Make the most of your allowed outdoor time. Theories show that taking a screen break and going for a short walk allows eyes to rest and for our minds to regroup.
Reduce glare – Reflections on your computer screen can cause glare and lead to eye strain. Try reducing this by attaching an anti-glare screen to your monitor or covering windows to avoid external light shining onto the screen.
Sympotoms to watch out for-
While most eye conditions are minor, if you experience any of the following it’s important to get in touch with your local optometrist.
– Redness, pain or discomfort
– Blurred vision
– Flashes of light
– An increase in the number of visible floaters
– Sudden loss of vision
Although Specsavers is currently closed for routine eye and hearing tests, we have been asked by NHS to be open for urgent and essential care.
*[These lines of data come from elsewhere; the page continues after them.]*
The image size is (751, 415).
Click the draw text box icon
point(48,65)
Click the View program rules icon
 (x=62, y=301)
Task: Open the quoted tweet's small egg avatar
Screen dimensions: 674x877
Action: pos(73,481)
Find your nearest open store on our website, www.specsavers.co.uk
Choosing the right foods-
As panic buying begins to ease, look for foods online and in stores that are rich in eye-health boosting nutrients. Eating a wide variety of fruit and vegetables, including dark green leaves, is good for your general health and may support good eye health
– Spinach and kale, for example, are rich in Lutein, which is essential to functioning eyes.
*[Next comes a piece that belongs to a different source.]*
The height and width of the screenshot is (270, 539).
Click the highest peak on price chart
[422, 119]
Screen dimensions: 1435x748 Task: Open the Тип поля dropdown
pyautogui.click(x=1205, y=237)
– Oily fish such as salmon is packed full of Omega3, which is great for overall health including the eyes.
– Kiwi gives a burst of A, B and C vitamins, which help maintain healthy cells and tissues in the eyes.
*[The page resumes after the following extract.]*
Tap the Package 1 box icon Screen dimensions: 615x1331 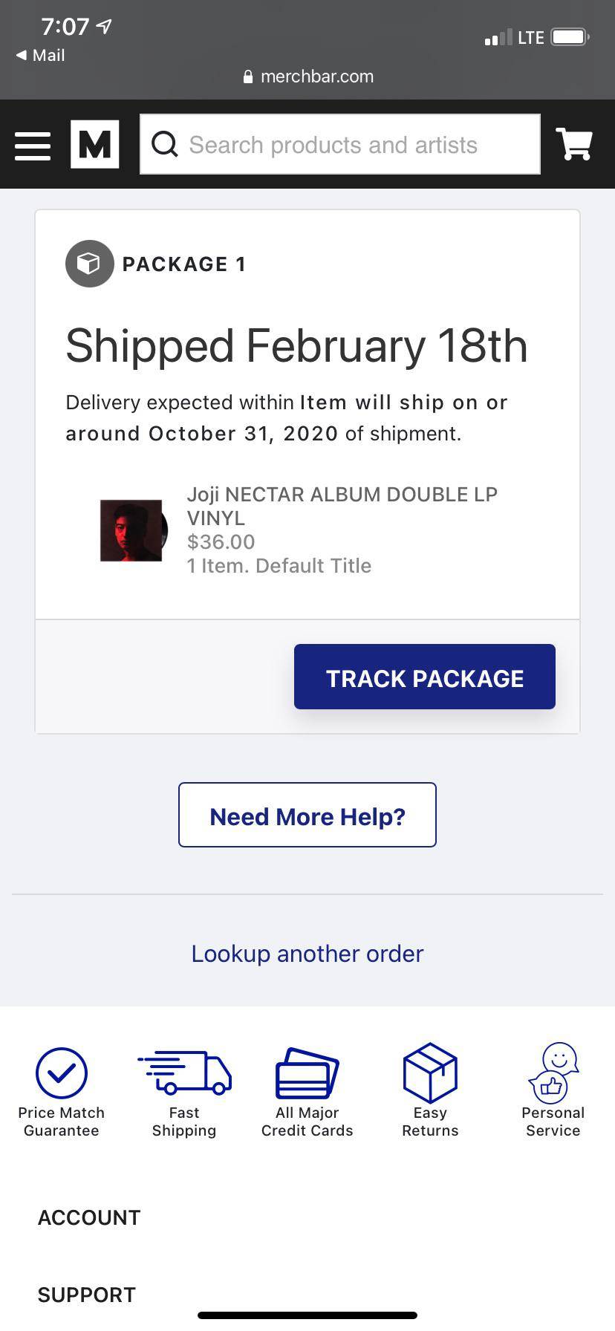[x=89, y=264]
– Eggs have antioxidant properties which can reduce your risk of developing age-related macular degeneration.
– Meanwhile, peppers contain zeaxanthin, which helps to absorb potentially damaging types of light.
It’s also good general health advice to keep your water bottle topped up, particularly when you are stuck indoors, as good hydration can help avoid dry eye. And of course, picking up good habits and cutting out the bad ones, like smoking, will also protect your eyes.
Turn down the volume-
If you find your TV consumption increasing or you spend much of your day on conference calls, keep the volume at a safe level, especially if you use headphones.
Gordon Harrison, Specsavers Chief Audiologist, says: ‘Just as when listening to music, you should make sure you listen to calls at safe levels. Normal levels of conversation are about 65 decibels, which is almost half the levels you get at places like concerts and events. However, when you take calls while wearing headphones it is easy to let the volume creep up – especially if you are trying to cancel out background noise. This could eventually result in hearing loss or tinnitus, so don’t let volume creep above 60%.’
If ears are blocked with wax, noises can become muffled and you may experience ringing, popping, pain or a ‘fullness’ in the ear that may mean the wax needs removing professionally.
Avoid this by keeping ears clean by wiping the outside of them after we’ve had a shower. Never put anything smaller than your elbow into your ear! Cotton buds can damage the ear canal or push wax deeper, which can lead to impacted wax, infection or a perforated eardrum.
Looking after your hearing aids-
If you wear hearing aids you should treat them with the same care that you would any other device, as well as keeping them scrupulously clean. Use a soft cloth or tissue to remove wax or moisture and keep them in a dry place when you’re not using them.